Битва у Варяжских столпов - Страница 4
После рассмотрения сведений, изложенных в написанной в XII в. отечественной летописи, становится очевидно, что в Европе либо одновременно существовало две различные руси, либо одна из изложенных в ПВЛ версий о ее происхождении неверна. К тому же, приводя две версии о происхождении руси, летописец ни разу не объяснил, почему так стали называться варяги и поляне. Это может свидетельствовать о глубочайшей древности термина «Русь», на что указал В. Мавродин: «Он восходит к очень древним временам, и если когда-то был не именем собственным страны и народа, а имел какое-то смысловое значение… то уже в эпоху Киевской Руси его первоначальный смысл был основательно забыт». Действительно, объясняя значение и происхождение названий многих из упомянутых им славянских племен, летописец ничего не говорит об этом применительно к руси, по имени которой были названы как огромное государство, так и населявшие его славяне.
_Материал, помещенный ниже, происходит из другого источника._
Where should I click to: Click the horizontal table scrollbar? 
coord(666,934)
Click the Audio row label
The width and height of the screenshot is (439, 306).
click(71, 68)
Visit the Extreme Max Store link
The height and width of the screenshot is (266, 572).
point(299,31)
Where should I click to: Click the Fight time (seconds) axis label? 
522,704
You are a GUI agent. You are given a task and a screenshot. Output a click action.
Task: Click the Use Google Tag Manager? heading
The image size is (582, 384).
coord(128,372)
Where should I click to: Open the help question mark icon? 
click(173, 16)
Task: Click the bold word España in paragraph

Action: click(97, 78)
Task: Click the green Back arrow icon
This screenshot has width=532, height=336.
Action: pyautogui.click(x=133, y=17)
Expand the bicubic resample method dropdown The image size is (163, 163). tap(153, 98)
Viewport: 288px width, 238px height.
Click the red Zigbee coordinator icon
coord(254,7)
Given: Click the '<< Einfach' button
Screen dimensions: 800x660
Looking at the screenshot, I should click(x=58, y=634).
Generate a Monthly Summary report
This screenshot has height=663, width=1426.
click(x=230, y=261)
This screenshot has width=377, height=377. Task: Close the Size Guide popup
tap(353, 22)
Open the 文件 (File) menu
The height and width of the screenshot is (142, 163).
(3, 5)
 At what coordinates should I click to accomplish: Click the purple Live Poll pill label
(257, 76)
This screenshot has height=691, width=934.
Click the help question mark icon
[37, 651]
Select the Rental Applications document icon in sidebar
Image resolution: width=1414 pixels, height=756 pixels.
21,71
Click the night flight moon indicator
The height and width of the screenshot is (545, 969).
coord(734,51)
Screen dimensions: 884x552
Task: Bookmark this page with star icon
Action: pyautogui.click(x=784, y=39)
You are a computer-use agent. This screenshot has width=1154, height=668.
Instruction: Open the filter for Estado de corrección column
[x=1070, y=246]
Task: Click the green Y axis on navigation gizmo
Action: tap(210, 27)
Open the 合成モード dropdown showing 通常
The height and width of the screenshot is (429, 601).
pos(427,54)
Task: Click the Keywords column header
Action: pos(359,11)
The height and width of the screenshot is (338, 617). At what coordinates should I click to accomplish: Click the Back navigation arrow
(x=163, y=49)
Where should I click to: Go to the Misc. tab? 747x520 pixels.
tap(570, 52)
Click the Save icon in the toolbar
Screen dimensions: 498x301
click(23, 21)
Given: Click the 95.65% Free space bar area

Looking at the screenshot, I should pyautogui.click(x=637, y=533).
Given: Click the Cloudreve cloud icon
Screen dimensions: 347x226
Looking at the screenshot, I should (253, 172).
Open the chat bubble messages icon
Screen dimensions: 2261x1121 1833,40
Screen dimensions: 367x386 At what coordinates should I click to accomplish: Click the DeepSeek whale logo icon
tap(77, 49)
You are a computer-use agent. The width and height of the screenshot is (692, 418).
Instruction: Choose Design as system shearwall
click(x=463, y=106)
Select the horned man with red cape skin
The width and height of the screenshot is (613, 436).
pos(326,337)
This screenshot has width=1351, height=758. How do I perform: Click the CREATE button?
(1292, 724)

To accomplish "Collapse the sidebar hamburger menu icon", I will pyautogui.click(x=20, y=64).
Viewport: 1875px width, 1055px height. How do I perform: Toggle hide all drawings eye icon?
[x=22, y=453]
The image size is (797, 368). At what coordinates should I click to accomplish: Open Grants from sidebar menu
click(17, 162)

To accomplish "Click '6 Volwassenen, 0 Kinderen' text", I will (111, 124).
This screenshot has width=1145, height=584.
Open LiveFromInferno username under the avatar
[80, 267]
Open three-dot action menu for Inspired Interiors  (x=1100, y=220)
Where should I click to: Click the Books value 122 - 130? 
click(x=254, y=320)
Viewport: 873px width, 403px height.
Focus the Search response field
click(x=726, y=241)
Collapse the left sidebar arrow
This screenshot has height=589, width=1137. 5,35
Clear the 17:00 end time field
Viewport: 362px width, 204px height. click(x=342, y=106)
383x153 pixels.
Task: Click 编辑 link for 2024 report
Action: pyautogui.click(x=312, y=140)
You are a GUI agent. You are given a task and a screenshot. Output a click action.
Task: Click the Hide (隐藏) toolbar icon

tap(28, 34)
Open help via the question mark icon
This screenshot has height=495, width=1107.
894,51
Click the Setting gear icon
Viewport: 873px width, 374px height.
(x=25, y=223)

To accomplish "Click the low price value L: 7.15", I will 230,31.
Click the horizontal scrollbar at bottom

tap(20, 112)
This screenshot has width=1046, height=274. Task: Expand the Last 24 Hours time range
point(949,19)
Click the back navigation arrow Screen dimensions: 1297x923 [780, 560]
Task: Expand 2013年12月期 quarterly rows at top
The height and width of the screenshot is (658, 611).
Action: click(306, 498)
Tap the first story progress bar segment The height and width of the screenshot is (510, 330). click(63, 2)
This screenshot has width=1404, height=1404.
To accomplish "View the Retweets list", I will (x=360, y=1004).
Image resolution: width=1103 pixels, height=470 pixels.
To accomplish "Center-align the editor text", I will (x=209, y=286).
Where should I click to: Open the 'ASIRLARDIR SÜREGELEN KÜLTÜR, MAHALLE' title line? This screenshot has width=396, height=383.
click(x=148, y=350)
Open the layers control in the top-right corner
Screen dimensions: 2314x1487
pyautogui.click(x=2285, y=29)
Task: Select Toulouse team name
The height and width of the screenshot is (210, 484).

На фоне зафиксированных им же примеров народной памяти, отлично помнившей события пяти-шестивековой давности, молчание автора ПВЛ по этому чрезвычайно важному вопросу, его противоречивые сведения по поводу варягов-руси и начала применения имени русь к восточнославянским землям выглядят довольно странно. Это тем более странно, что именно эта проблема была вынесена летописцем в заглавие его великого труда: «Се Повести времяньных лет, откуду есть пошла Руская земля, кто въ Киеве нача первее княжити, и откуду Руская земля стала есть». Даже если Русская земля «прозвалась» от призванных варягов, то и тогда автор ПВЛ мог включить в летопись сведения о происхождении и значении этого термина у варягов, тем более что представители варяжской династии и пришедших с ней дружинников находились рядом с любознательным летописцем. Полное молчание по этому вопросу как автора ПВЛ, так и всех бывших после него летописцев может быть объяснено только одной из двух возможных причин: или к XII в. изначальный смысл имени русь был окончательно забыт русскими, хорошо еще помнившими о событиях VI в., или же в его значении содержалось нечто абсолютно неприемлемое для христианских летописцев, о чем они и предпочли умолчать.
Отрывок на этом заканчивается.